Forse non avrebbe voluto diventare una bandiera del Sassuolo, ma è andata così: Domenico “Mimmo” Berardi è vicino al rinnovo del contratto attualmente in scadenza nel 2027 per due o addirittura tre stagioni dopo una vita passata in neroverde. Se non è una bandiera lui, allora non lo è nessuno. Di fatto sta per firmare un contratto a vita. Ha appena compiuto 31 anni, nel 2030 ne avrà 36 e veste questa maglia da quando ne ha 16. Ad annunciarlo è stato Giovanni Carnevali, deus ex machina del club e, nel bene e nel male, padre professionale di Domenico. Carnevali è sia colui che ha valorizzato Berardi sia colui che ne ha ignorato le richieste di cessione. Non deve essere stato facile essere il giocatore di punta di un club che vende tutti, ma proprio tutti, da Scamacca a Raspadori, da Locatelli a Frattesi, passando per Sensi, Politano e Boga, tranne te.

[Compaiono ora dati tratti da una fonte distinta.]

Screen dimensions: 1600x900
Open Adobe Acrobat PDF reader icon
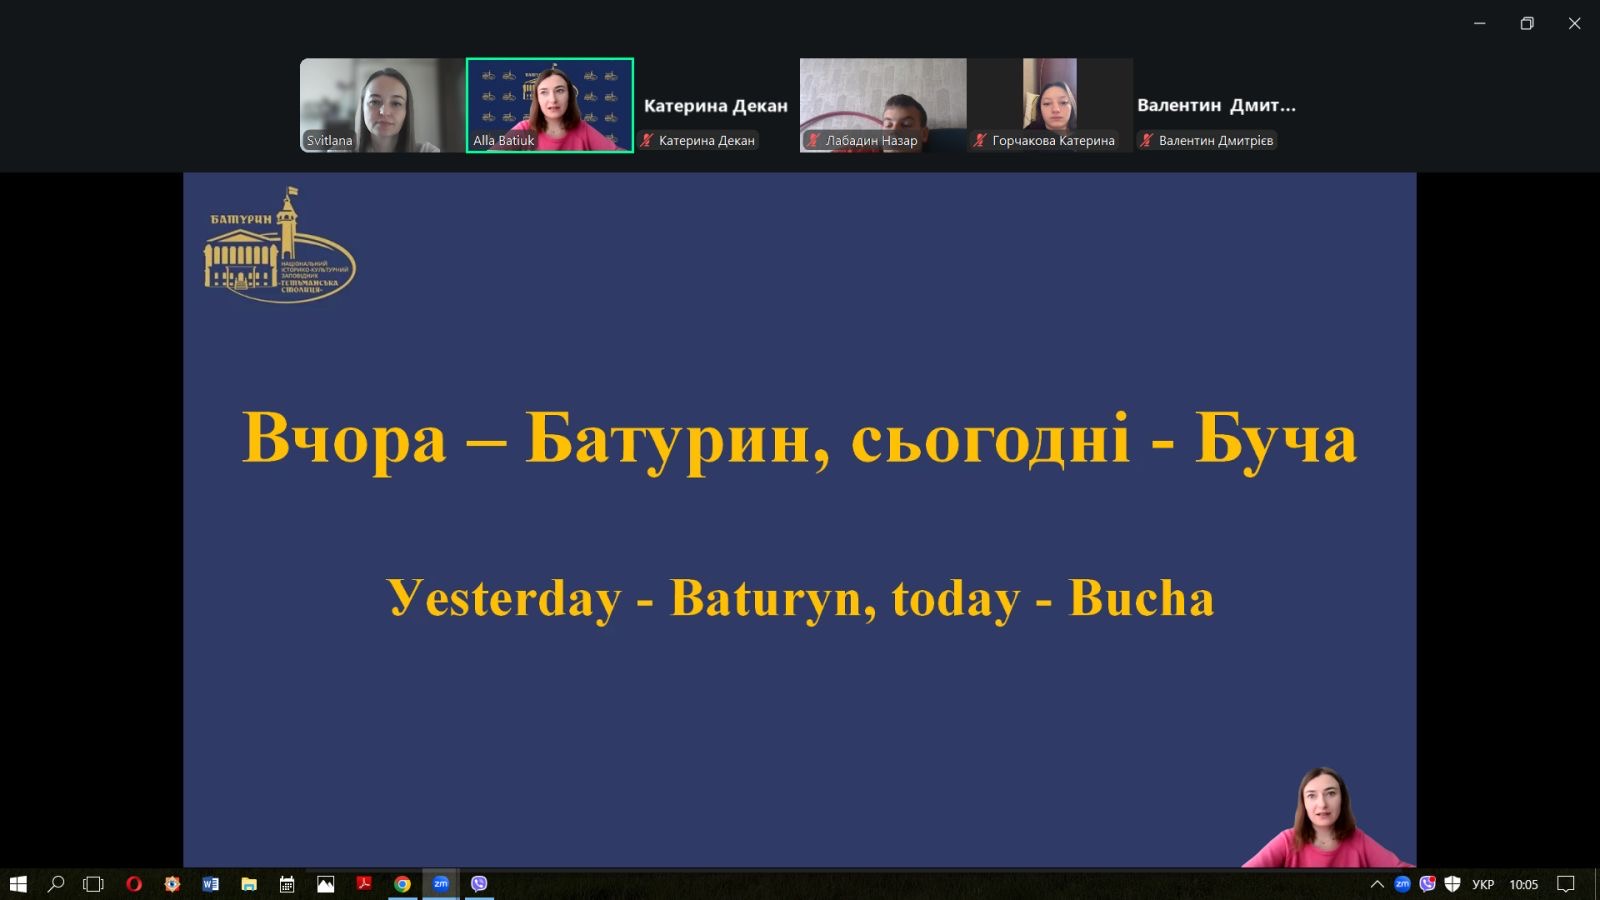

Per anni è sembrato che il prezzo del cartellino di Berardi venisse alzato ad arte rispetto alle offerte, mentre quello dei compagni, al contrario, fosse modellato in base ad esse. Nonostante questo sospetto, Berardi non ha tirato fuori certificati medici, non ha svuotato alcun armadietto, non ha disertato gli allenamenti. È sempre stato al suo posto, prima da talento un po’ naïf, poi da capitano e simbolo del club. Il massimo che si è concesso sono stati un paio di alterchi con i tifosi che lo insultavano e qualche dichiarazione a mezza voce sul desiderio di misurarsi in un top club.